Published online by Cambridge University Press: 23 January 2024
Part of what it means to live in the end times is to realize that some things will never change. For Derrick Bell, we must acknowledge both that anti-Black racism in America is permanent, and that we all have a moral obligation to resist it. This paradoxical formulation lies at the heart of his influential and controversial thesis of “racial realism”. This conversation looks at Bell's thesis in the context of a supposedly post-racial America heralded by the election of Barack Obama as president. Critically engaging with the racial progress narrative, Golden argues that racism has in fact worsened since Obama's presidency, simmering away until unleashed by the Trump administration. As Timothy Golden concludes, the letter of the law may have changed in some domains, but there have not been corresponding changes to the hearts and minds of people.

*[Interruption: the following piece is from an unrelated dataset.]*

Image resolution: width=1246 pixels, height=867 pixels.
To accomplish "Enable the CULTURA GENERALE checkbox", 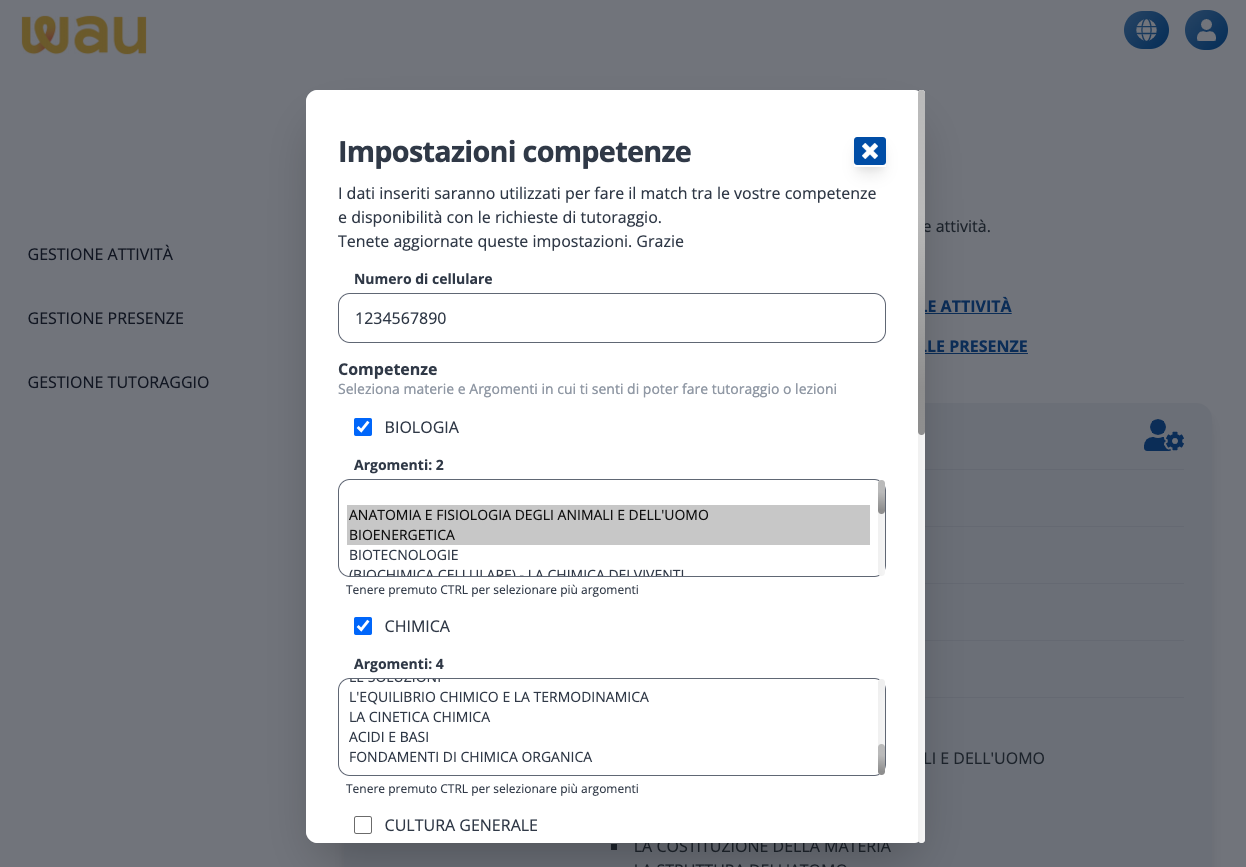I will 363,825.
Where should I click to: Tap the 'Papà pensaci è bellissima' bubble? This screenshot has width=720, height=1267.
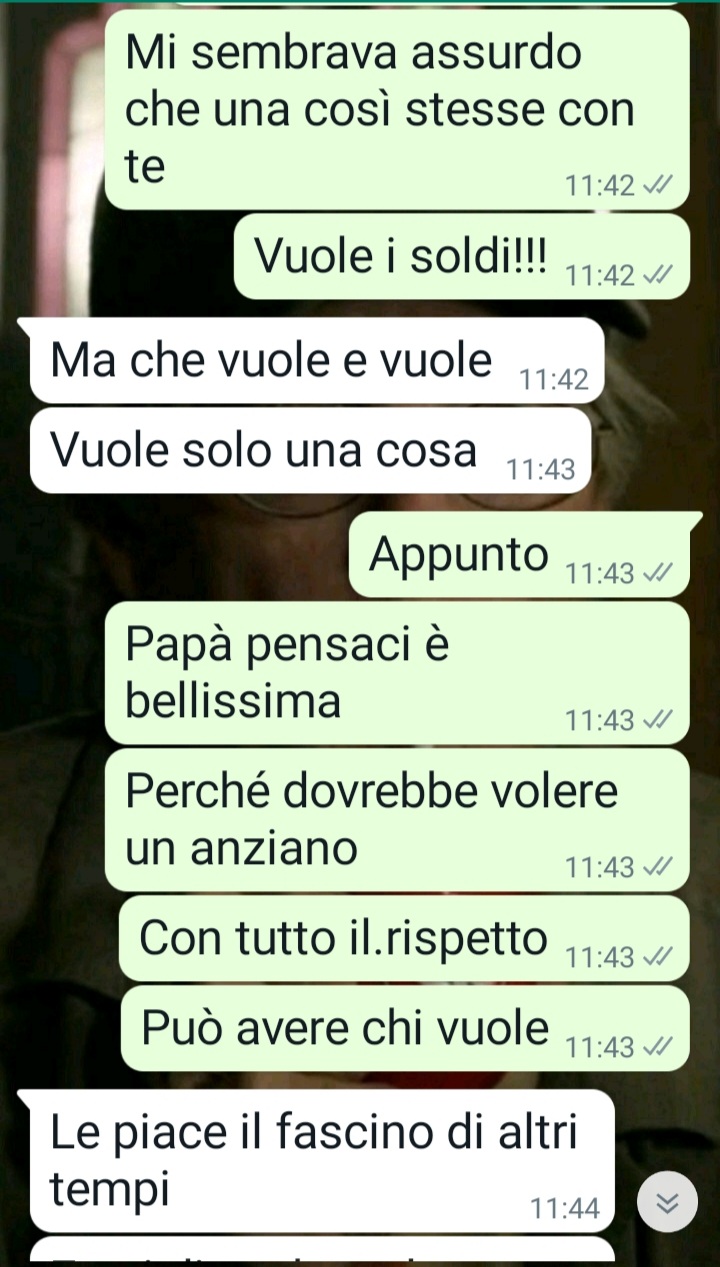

TIMOTHY GOLDEN is Professor of Philosophy at Walla Walla University, Washington, USA. His areas of scholarly research include African American philosophy and critical race theory.
DARREN CHETTY is a teacher, doctoral researcher and writer with research interests in education, philosophy, racism, children's literature and hip hop culture.
Darren Chetty (DC): Who was Derrick Bell and what did he mean by “racial realism”?
Timothy Golden (TG): Derrick Bell was a legal scholar, activist and public intellectual who lived from 1930 to 2011. The expanse of Bell's oeuvre is truly impressive, worthy of extensive scholarly treatment in law, philosophy, social and political theory, and theology. In the current political climate, Bell is probably best known for being one of the originators of critical race theory. He advanced a trenchant critique of liberalism, seeing it as a handmaiden in maintaining the structural and material conditions of white supremacy, such that white supremacy is made “legal” through abstract notions of “rights” removed from the concrete political realities of Black life in America.
Turning to his thesis of “racial realism”, it can be summed up as follows: on the one hand, anti-Black racism in America is permanent, but, on the other hand, we all have a moral obligation to resist it. This is Bell's most controversial thesis – both during his lifetime and beyond. Bell's claim about the permanence of American anti-Black racism is an inductive, empirical claim.